“Le Nombre imaginaire” ou les mathématiques comme terrain de jeu où l’imagination seule fixe les limites.
En ces temps joyeux de hacking présidentiel et de logiciels rançonneurs, il n’est pas sans intérêt de se demander ce que peuvent apporter les maths en termes de sécurité informatique. La réponse est : beaucoup. Mais au-delà de la complexité assez affolante des algorithmes en jeu, il existe quelques principes de bon sens peu connus et pourtant fort éclairants, qui si nous les appliquions tous pourraient nous aider à gagner un peu de confiance en ces systèmes dont nous dépendons tellement et dont nous ignorons trop.
Qu’il s’agisse du mot de passe de notre banque en ligne ou de documents professionnels confidentiels, nous avons tous besoin de protéger des secrets. Parfois ces secrets doivent être partagés avec des tiers de confiance, tout en étant protégés des regards indiscrets.
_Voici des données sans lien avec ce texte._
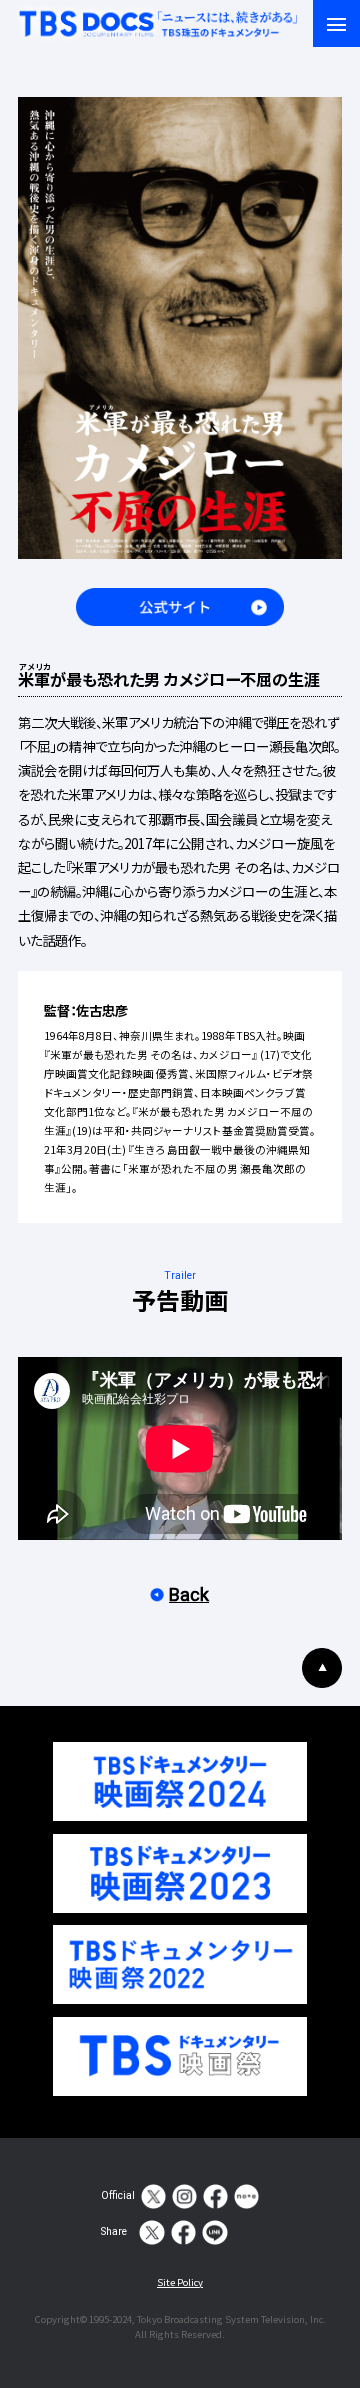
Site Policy (180, 2282)
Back (189, 1594)
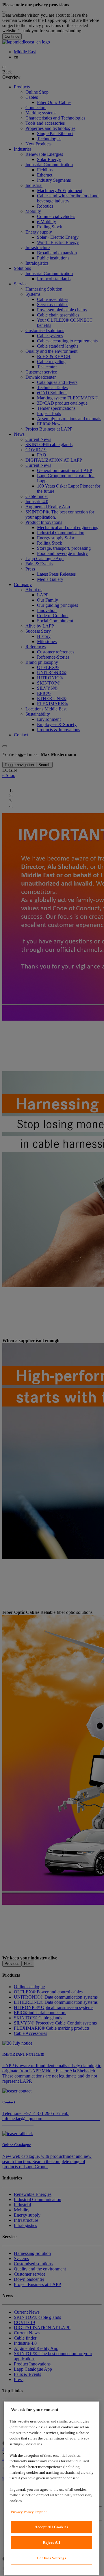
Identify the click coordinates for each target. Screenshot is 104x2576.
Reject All (51, 2542)
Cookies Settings (51, 2558)
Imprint (41, 2512)
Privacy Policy (22, 2512)
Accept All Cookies (51, 2527)
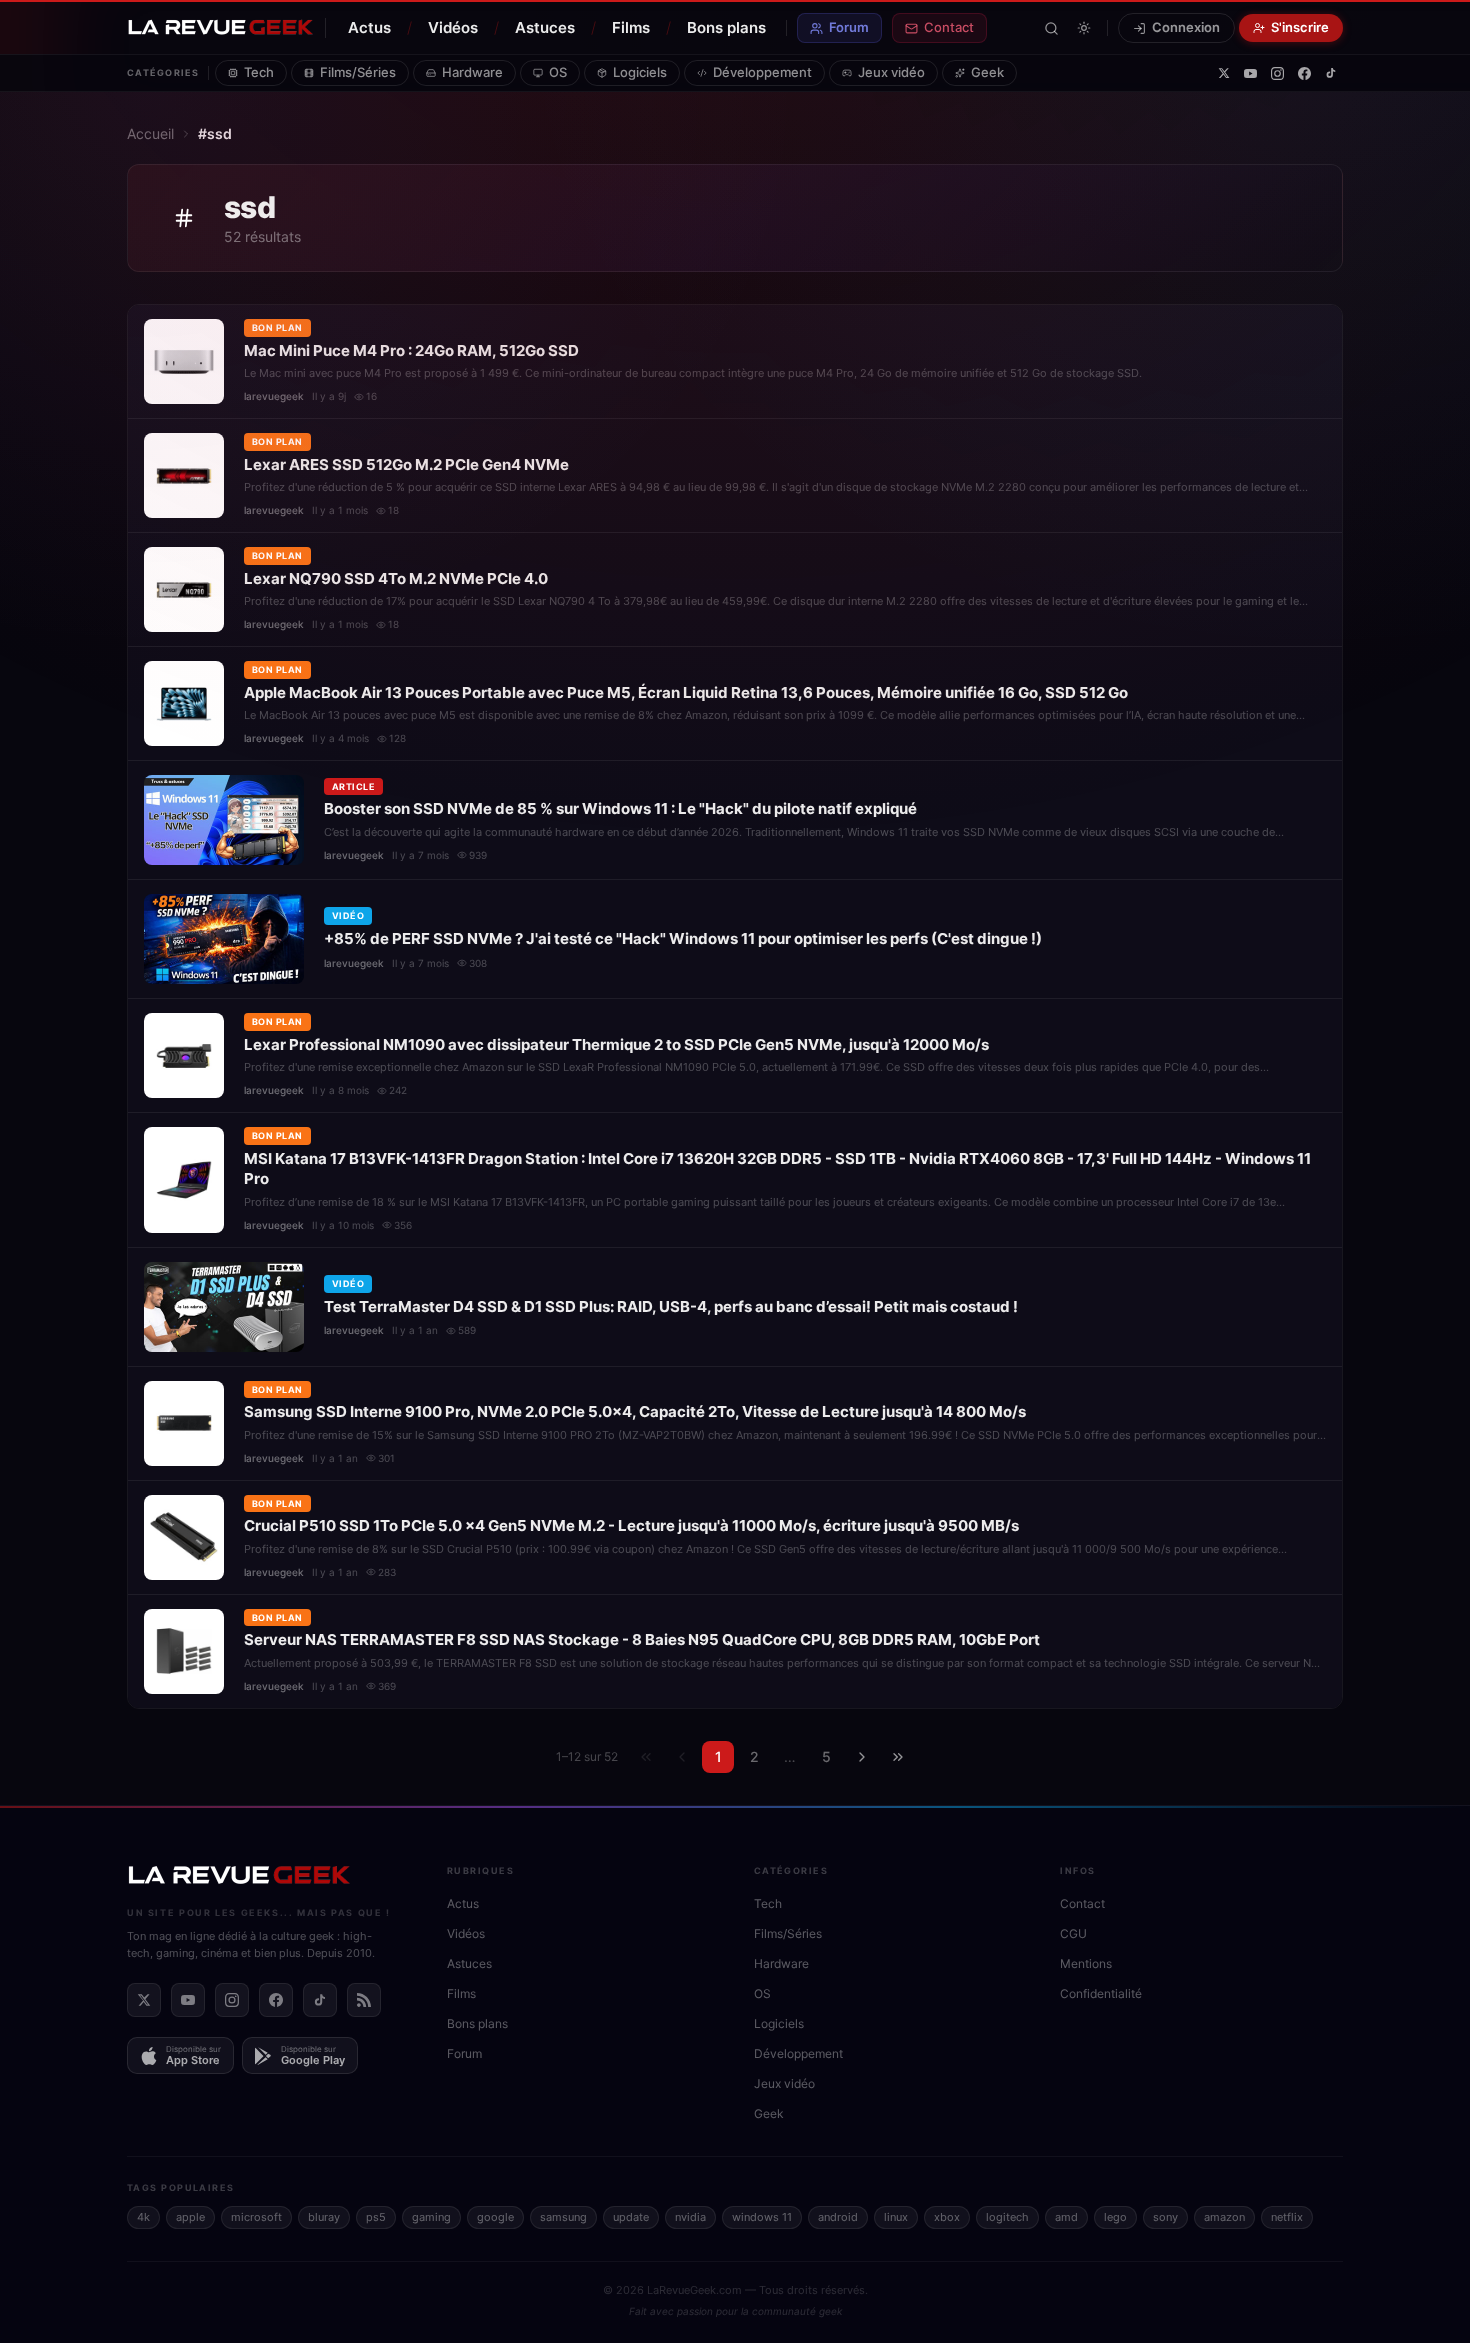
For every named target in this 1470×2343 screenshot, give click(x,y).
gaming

C’est ici qu’entre en jeu le message codé, dont l’humanité a fait usage depuis qu’il y a des guerres, depuis qu’il y a des chefs.
En cryptographie, pour des raisons que j’ignore, les gentils s’appellent traditionnellement Alice et Bob, et le méchant est une méchante nommée Eve (je préfère ne pas trop réfléchir à la psyché du premier à avoir utilisé ces noms). Alice veut partager un secret avec Bob tout en le protégeant du regard indiscret d’Eve.
Il existe pour cela un grand nombre de protocoles modernes dont certains défrisent. La cryptographie quantique, par exemple, permet de s’assurer avec une certitude absolue que si Eve intercepte le message d’Alice, cette dernière ainsi que Bob le sauront immédiatement et pourront interrompre leur échange (ou, pourquoi pas, joyeusement le continuer pour désinformer Eve).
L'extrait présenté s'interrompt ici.